__Brief a__.
In the entries, edit the lines between the one holding "The width and height of the screenshot is (1024, 728)." and the one holding "Viewport: 953px width, 512px height. 10,68", inclusive, so that "folder" becomes "directory" and nothing else changes.

__Provided text__.
--
There are things that Daz Studio does well, like load in purchased products from the DAZ3D website. The library is organized really well and you can quickly find the items that go with your model. Items are often categorized so it is easy to find exactly what you are looking for. I like this part. The Daz Studio Library is frankly better than Poser.
But here is the problem. The library interface is used everywhere. It is used in lighting, it is used in rendering, it is used in posing, it is used in positioning, and every one of these come off as poorly thought out. The good news: There are tutorial videos to help you make sense of all this. The bad news: The videos were made for 4.8, and we are on version 4.12, and a lot of them are now wrong.
But here is the truly bad part: Once you spend hours putting together a scene, getting the lighting just right, and the angle just right and you finally hit the render button… you get something completely different. Usually something lot darker than it should be. This is the main job of these programs, to render what you modeled, and not getting a render that looks as good as the Open GL preview is seriously a big failure.
I am a novice to this software so maybe it’s my inexperience causing this problem? Nope, experienced Daz Studio users say the same thing happens to them. They have learned to crank up the lights and implement sunshine to work around it. That should not be needed.
So what Daz Studio really is is a way for Daz to sell more stuff to its users. That’s the one thing that works flawlessly. The rendering — the thing that is supposed to be easy and flawlessly integrated is needlessly difficult to get right and poorly integrated.
By the way the really good images at the top and the bottom of this post have Poser rendered backgrounds. The foreground models are lit with spotlights on 200% intensity to get them light enough to render, and then I still had to increase the brightness in a photo editor after.
--
__Given records__.
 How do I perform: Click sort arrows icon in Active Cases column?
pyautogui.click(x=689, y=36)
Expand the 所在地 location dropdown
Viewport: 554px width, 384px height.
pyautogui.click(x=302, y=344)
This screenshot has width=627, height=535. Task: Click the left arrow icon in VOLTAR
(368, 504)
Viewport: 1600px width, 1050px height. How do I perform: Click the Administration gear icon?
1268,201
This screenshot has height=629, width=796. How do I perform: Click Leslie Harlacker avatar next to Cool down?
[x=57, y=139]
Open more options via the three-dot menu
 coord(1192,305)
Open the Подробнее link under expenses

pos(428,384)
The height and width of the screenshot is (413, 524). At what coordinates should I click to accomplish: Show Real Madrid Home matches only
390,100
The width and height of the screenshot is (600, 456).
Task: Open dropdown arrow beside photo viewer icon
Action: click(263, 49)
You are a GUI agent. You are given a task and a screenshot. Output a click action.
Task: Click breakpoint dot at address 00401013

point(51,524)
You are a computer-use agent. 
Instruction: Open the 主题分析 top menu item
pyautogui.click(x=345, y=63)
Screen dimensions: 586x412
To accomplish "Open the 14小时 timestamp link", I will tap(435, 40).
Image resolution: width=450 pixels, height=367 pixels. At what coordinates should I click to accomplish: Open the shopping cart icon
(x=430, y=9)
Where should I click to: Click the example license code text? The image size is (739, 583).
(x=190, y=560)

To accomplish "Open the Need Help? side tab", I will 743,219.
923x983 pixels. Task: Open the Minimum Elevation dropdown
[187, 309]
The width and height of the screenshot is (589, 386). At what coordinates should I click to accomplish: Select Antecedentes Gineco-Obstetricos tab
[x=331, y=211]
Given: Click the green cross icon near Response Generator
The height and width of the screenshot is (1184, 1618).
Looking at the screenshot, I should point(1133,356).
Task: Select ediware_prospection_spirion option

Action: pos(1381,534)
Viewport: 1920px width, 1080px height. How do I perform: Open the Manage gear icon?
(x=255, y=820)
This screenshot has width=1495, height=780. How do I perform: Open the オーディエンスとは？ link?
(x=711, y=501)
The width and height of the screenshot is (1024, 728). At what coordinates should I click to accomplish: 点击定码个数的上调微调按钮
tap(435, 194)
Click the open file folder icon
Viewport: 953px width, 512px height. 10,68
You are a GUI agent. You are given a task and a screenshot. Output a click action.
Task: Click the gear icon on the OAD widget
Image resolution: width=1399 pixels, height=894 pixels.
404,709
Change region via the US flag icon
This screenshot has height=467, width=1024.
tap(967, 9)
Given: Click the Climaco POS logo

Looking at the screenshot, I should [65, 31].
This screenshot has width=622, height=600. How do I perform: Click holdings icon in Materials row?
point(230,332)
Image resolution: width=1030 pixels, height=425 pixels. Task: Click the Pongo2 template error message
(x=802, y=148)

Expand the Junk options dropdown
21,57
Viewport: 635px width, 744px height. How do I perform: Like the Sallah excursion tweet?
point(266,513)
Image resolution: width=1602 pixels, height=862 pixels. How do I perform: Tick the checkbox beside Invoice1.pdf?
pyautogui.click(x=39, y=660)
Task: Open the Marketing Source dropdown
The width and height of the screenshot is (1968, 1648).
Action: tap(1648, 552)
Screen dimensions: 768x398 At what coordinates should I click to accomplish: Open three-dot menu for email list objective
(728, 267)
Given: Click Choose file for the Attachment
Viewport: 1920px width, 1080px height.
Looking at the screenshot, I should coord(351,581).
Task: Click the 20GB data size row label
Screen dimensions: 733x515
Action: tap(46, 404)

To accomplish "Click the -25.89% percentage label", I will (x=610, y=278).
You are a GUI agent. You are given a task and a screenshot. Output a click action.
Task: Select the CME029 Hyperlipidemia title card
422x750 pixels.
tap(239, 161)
--
__Brief b__.
Reproduce the part of the Daz Studio review between "So what Daz" and "photo editor after.", inclusive, word for word.

__Result a__.
The width and height of the screenshot is (1024, 728). At what coordinates should I click to accomplish: 点击定码个数的上调微调按钮
tap(435, 194)
Click the open file directory icon
Viewport: 953px width, 512px height. 10,68

__Result b__.
So what Daz Studio really is is a way for Daz to sell more stuff to its users. That’s the one thing that works flawlessly. The rendering — the thing that is supposed to be easy and flawlessly integrated is needlessly difficult to get right and poorly integrated.
By the way the really good images at the top and the bottom of this post have Poser rendered backgrounds. The foreground models are lit with spotlights on 200% intensity to get them light enough to render, and then I still had to increase the brightness in a photo editor after.